What is asked>
Could you turn every line of the items below into a numbered list, leaving out the blank lines?
+===+
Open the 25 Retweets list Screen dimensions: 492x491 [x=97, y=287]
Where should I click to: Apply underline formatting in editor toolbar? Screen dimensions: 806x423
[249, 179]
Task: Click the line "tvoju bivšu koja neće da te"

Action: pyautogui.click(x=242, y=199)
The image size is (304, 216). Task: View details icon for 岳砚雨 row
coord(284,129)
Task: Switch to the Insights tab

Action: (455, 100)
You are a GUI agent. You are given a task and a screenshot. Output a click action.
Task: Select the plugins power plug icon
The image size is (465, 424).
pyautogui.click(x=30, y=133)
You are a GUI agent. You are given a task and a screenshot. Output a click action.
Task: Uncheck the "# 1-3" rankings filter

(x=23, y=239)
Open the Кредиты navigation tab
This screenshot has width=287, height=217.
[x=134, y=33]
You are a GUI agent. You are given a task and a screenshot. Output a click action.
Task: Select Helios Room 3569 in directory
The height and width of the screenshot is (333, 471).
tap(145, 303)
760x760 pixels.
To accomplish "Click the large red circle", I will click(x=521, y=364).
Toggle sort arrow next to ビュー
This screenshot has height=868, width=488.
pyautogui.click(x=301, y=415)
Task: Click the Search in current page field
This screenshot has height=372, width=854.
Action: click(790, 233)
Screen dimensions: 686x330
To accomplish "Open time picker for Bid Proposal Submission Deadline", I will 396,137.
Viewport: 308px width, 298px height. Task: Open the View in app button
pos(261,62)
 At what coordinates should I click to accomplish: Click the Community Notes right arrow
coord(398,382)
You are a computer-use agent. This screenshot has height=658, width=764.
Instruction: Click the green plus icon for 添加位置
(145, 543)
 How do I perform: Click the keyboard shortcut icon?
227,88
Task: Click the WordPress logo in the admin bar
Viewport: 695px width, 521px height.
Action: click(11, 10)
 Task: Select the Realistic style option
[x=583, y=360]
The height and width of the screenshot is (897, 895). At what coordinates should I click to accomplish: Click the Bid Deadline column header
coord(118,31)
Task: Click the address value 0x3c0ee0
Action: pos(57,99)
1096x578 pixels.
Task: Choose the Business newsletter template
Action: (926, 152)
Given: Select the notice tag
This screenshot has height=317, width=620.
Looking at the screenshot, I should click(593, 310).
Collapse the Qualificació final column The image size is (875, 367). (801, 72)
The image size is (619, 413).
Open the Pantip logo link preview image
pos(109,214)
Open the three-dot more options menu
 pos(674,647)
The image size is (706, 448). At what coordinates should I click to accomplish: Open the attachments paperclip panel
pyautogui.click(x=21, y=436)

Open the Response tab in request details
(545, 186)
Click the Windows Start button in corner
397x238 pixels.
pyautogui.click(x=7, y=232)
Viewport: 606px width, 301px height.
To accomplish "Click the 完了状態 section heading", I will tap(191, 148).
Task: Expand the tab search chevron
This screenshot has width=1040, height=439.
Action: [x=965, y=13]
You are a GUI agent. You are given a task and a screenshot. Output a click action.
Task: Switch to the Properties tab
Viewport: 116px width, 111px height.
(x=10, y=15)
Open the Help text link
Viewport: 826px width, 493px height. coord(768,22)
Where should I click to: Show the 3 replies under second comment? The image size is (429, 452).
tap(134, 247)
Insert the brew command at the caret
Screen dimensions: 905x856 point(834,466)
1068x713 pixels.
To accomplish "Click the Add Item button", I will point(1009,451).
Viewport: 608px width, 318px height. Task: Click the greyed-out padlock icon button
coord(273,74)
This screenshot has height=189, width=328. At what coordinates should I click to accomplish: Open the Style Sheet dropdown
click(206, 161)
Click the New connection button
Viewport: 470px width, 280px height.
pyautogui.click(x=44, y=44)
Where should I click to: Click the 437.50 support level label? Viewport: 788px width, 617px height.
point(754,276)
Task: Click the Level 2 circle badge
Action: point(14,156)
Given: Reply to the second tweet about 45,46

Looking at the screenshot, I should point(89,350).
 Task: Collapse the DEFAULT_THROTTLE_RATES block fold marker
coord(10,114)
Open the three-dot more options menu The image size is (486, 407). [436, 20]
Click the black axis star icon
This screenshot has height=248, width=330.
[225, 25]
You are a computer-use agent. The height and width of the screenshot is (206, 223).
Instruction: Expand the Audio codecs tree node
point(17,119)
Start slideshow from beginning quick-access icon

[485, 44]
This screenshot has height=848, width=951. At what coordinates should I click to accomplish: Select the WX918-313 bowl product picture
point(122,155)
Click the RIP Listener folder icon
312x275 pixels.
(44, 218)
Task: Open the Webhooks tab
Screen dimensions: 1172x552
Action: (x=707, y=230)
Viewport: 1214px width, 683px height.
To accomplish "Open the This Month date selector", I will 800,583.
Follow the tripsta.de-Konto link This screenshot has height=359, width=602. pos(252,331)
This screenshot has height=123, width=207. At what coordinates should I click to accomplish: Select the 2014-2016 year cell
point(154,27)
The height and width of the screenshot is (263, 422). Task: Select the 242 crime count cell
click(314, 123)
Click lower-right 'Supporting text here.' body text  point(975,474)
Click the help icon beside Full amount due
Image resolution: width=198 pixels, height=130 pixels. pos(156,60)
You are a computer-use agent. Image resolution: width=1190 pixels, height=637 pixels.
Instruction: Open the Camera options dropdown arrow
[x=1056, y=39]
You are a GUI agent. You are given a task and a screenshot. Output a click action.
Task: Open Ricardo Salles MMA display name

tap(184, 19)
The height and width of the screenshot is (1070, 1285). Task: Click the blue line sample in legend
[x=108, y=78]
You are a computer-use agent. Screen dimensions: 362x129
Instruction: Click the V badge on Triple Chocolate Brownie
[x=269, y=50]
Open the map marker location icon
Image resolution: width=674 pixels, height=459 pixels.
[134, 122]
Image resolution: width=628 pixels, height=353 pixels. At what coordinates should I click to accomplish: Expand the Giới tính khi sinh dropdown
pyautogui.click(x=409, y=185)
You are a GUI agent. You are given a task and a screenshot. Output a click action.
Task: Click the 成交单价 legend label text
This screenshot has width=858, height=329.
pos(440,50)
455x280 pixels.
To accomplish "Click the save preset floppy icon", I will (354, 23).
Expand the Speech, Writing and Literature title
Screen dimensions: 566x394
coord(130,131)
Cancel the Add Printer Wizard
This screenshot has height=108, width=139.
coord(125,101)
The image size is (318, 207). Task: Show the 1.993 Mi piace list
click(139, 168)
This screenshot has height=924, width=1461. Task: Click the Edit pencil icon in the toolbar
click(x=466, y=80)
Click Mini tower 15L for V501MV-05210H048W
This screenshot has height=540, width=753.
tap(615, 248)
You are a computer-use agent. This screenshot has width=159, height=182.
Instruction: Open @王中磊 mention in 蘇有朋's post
+===+
Output of the task>
1. Open the 25 Retweets list Screen dimensions: 492x491 [x=97, y=287]
2. Where should I click to: Apply underline formatting in editor toolbar? Screen dimensions: 806x423
3. [249, 179]
4. Task: Click the line "tvoju bivšu koja neće da te"
5. Action: pyautogui.click(x=242, y=199)
6. The image size is (304, 216). Task: View details icon for 岳砚雨 row
7. coord(284,129)
8. Task: Switch to the Insights tab
9. Action: (455, 100)
10. You are a GUI agent. You are given a task and a screenshot. Output a click action.
11. Task: Select the plugins power plug icon
12. The image size is (465, 424).
13. pyautogui.click(x=30, y=133)
14. You are a GUI agent. You are given a task and a screenshot. Output a click action.
15. Task: Uncheck the "# 1-3" rankings filter
16. (x=23, y=239)
17. Open the Кредиты navigation tab
18. This screenshot has width=287, height=217.
19. [x=134, y=33]
20. You are a GUI agent. You are given a task and a screenshot. Output a click action.
21. Task: Select Helios Room 3569 in directory
22. The height and width of the screenshot is (333, 471).
23. tap(145, 303)
24. 760x760 pixels.
25. To accomplish "Click the large red circle", I will click(x=521, y=364).
26. Toggle sort arrow next to ビュー
27. This screenshot has height=868, width=488.
28. pyautogui.click(x=301, y=415)
29. Task: Click the Search in current page field
30. This screenshot has height=372, width=854.
31. Action: click(790, 233)
32. Screen dimensions: 686x330
33. To accomplish "Open time picker for Bid Proposal Submission Deadline", I will 396,137.
34. Viewport: 308px width, 298px height. Task: Open the View in app button
35. pos(261,62)
36.  At what coordinates should I click to accomplish: Click the Community Notes right arrow
37. coord(398,382)
38. You are a computer-use agent. This screenshot has height=658, width=764.
39. Instruction: Click the green plus icon for 添加位置
40. (145, 543)
41.  How do I perform: Click the keyboard shortcut icon?
42. 227,88
43. Task: Click the WordPress logo in the admin bar
44. Viewport: 695px width, 521px height.
45. Action: click(11, 10)
46.  Task: Select the Realistic style option
47. [x=583, y=360]
48. The height and width of the screenshot is (897, 895). At what coordinates should I click to accomplish: Click the Bid Deadline column header
49. coord(118,31)
50. Task: Click the address value 0x3c0ee0
51. Action: pos(57,99)
52. 1096x578 pixels.
53. Task: Choose the Business newsletter template
54. Action: (926, 152)
55. Given: Select the notice tag
56. This screenshot has height=317, width=620.
57. Looking at the screenshot, I should click(593, 310).
58. Collapse the Qualificació final column The image size is (875, 367). (801, 72)
59. The image size is (619, 413).
60. Open the Pantip logo link preview image
61. pos(109,214)
62. Open the three-dot more options menu
63.  pos(674,647)
64. The image size is (706, 448). At what coordinates should I click to accomplish: Open the attachments paperclip panel
65. pyautogui.click(x=21, y=436)
66. Open the Response tab in request details
67. (545, 186)
68. Click the Windows Start button in corner
69. 397x238 pixels.
70. pyautogui.click(x=7, y=232)
71. Viewport: 606px width, 301px height.
72. To accomplish "Click the 完了状態 section heading", I will tap(191, 148).
73. Task: Expand the tab search chevron
74. This screenshot has width=1040, height=439.
75. Action: [x=965, y=13]
76. You are a GUI agent. You are given a task and a screenshot. Output a click action.
77. Task: Switch to the Properties tab
78. Viewport: 116px width, 111px height.
79. (x=10, y=15)
80. Open the Help text link
81. Viewport: 826px width, 493px height. coord(768,22)
82. Where should I click to: Show the 3 replies under second comment? The image size is (429, 452).
83. tap(134, 247)
84. Insert the brew command at the caret
85. Screen dimensions: 905x856 point(834,466)
86. 1068x713 pixels.
87. To accomplish "Click the Add Item button", I will point(1009,451).
88. Viewport: 608px width, 318px height. Task: Click the greyed-out padlock icon button
89. coord(273,74)
90. This screenshot has height=189, width=328. At what coordinates should I click to accomplish: Open the Style Sheet dropdown
91. click(206, 161)
92. Click the New connection button
93. Viewport: 470px width, 280px height.
94. pyautogui.click(x=44, y=44)
95. Where should I click to: Click the 437.50 support level label? Viewport: 788px width, 617px height.
96. point(754,276)
97. Task: Click the Level 2 circle badge
98. Action: point(14,156)
99. Given: Reply to the second tweet about 45,46
100. Looking at the screenshot, I should point(89,350).
101.  Task: Collapse the DEFAULT_THROTTLE_RATES block fold marker
102. coord(10,114)
103. Open the three-dot more options menu The image size is (486, 407). [436, 20]
104. Click the black axis star icon
105. This screenshot has height=248, width=330.
106. [225, 25]
107. You are a computer-use agent. The height and width of the screenshot is (206, 223).
108. Instruction: Expand the Audio codecs tree node
109. point(17,119)
110. Start slideshow from beginning quick-access icon
111. [485, 44]
112. This screenshot has height=848, width=951. At what coordinates should I click to accomplish: Select the WX918-313 bowl product picture
113. point(122,155)
114. Click the RIP Listener folder icon
115. 312x275 pixels.
116. (44, 218)
117. Task: Open the Webhooks tab
118. Screen dimensions: 1172x552
119. Action: (x=707, y=230)
120. Viewport: 1214px width, 683px height.
121. To accomplish "Open the This Month date selector", I will 800,583.
122. Follow the tripsta.de-Konto link This screenshot has height=359, width=602. pos(252,331)
123. This screenshot has height=123, width=207. At what coordinates should I click to accomplish: Select the 2014-2016 year cell
124. point(154,27)
125. The height and width of the screenshot is (263, 422). Task: Select the 242 crime count cell
126. click(314, 123)
127. Click lower-right 'Supporting text here.' body text  point(975,474)
128. Click the help icon beside Full amount due
129. Image resolution: width=198 pixels, height=130 pixels. pos(156,60)
130. You are a computer-use agent. Image resolution: width=1190 pixels, height=637 pixels.
131. Instruction: Open the Camera options dropdown arrow
132. [x=1056, y=39]
133. You are a GUI agent. You are given a task and a screenshot. Output a click action.
134. Task: Open Ricardo Salles MMA display name
135. tap(184, 19)
136. The height and width of the screenshot is (1070, 1285). Task: Click the blue line sample in legend
137. [x=108, y=78]
138. You are a computer-use agent. Screen dimensions: 362x129
139. Instruction: Click the V badge on Triple Chocolate Brownie
140. [x=269, y=50]
141. Open the map marker location icon
142. Image resolution: width=674 pixels, height=459 pixels.
143. [134, 122]
144. Image resolution: width=628 pixels, height=353 pixels. At what coordinates should I click to accomplish: Expand the Giới tính khi sinh dropdown
145. pyautogui.click(x=409, y=185)
146. You are a GUI agent. You are given a task and a screenshot. Output a click action.
147. Task: Click the 成交单价 legend label text
148. This screenshot has width=858, height=329.
149. pos(440,50)
150. 455x280 pixels.
151. To accomplish "Click the save preset floppy icon", I will (354, 23).
152. Expand the Speech, Writing and Literature title
153. Screen dimensions: 566x394
154. coord(130,131)
155. Cancel the Add Printer Wizard
156. This screenshot has height=108, width=139.
157. coord(125,101)
158. The image size is (318, 207). Task: Show the 1.993 Mi piace list
159. click(139, 168)
160. This screenshot has height=924, width=1461. Task: Click the Edit pencil icon in the toolbar
161. click(x=466, y=80)
162. Click Mini tower 15L for V501MV-05210H048W
163. This screenshot has height=540, width=753.
164. tap(615, 248)
165. You are a computer-use agent. This screenshot has width=159, height=182.
166. Instruction: Open @王中磊 mention in 蘇有朋's post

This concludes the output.